2020年10月23日 人の死にどう向き合ったのか。死生観について2

入院中に想いをまとめておきたかったこと

 これを書いている時点で、あと3回寝たら退院。

 「死生観について1」で書きたくてまとまらなかったこと、入院しているうちに
 頭の中から出してしまいたくて、「2」を書きだした。

 

道半ばの死について

 親族の死はまだ祖父母しか経験したことがない。

 葬儀で帰省して、酒をかっくらって泣きつくしたときもあれば、しんみり涙を
 にじませて偲んだこともあった。

 でも皆、80歳くらいまで頑張ってからのお見送り。順番通り、いずれ私も通る道。

 

 心に引っかかるのは、道半ばの友人・知人の死。

 

大学の恩師の死

 2003年、大学の恩師、M教授が亡くなったと連絡を受けた。
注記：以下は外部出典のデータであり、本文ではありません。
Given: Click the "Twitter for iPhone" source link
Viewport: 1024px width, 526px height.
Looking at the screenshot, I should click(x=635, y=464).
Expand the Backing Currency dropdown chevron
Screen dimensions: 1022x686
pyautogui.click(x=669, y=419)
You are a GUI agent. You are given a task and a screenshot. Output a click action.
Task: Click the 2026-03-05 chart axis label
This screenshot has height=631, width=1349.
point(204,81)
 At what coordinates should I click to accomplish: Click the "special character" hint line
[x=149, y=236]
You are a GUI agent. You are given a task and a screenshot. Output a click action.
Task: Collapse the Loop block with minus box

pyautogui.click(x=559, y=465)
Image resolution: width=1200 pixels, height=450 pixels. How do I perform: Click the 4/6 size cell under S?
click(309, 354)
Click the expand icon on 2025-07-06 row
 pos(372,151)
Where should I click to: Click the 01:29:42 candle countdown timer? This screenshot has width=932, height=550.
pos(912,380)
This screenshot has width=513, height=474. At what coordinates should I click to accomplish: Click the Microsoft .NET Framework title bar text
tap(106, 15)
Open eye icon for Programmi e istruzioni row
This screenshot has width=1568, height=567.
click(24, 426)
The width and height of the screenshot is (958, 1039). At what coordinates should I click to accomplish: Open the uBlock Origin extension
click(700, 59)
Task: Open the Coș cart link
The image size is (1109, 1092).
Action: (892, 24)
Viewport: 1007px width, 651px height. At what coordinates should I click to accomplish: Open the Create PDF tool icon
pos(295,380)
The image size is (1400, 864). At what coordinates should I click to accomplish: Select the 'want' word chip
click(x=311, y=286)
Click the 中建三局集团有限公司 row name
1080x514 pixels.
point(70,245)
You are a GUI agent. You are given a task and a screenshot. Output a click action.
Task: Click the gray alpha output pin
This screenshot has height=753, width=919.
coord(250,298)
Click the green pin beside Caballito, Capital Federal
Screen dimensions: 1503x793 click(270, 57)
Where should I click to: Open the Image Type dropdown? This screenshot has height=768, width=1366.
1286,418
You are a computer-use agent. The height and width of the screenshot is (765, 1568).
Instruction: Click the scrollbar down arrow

卒業して4年後の話。

 急な話で驚いて葬儀に駆け付けた。

 

 私がM教授の研究室に入った時、教授はちょうど今の私の歳(45歳)だった。

 若くして教授になった人で、一風変わった人だった。

 頭に白髪は目立ったが、体は丈夫で、学生に交じってキャンパスを自転車で、
 しかも手放し・立ち漕ぎで走り抜ける変な先生。

 機械オタクで、ゼミの生徒を放置して終日パソコンいじりをするような、何を
 やっているのかよくわからない先生だった。

 

 「会長君の入れるコーヒーは美味しいなぁ」

 

 これ、私が褒められた、唯一の思い出。

 特に勉強しなかったけど、単位をつけて研究室から見送ってくれた。

 感謝しかない。

 結局、最後まで何やっているのかよくわからない先生だったけど、それでも若くして
 教授になったんだから、何か業績を残していたんだろう。

 

 確か、悪性リンパ腫白血病のどちらか、血液系の疾患で、闘病する間もなく、
 あっという間の死だったと聞いた。

 

 神式の葬儀で、眠るような教授に花を手向けた。

 この時は、やり場のない感情に戸惑った。

 

 数か月後、ゼミの後輩から連絡があった。

 「会長さん、新しい事業をしようと思っているんで話を聞いてくれませんか?」

 私も当時の会社を辞め、新しい一歩を踏み出した時だったので喜んで待ち合わせた。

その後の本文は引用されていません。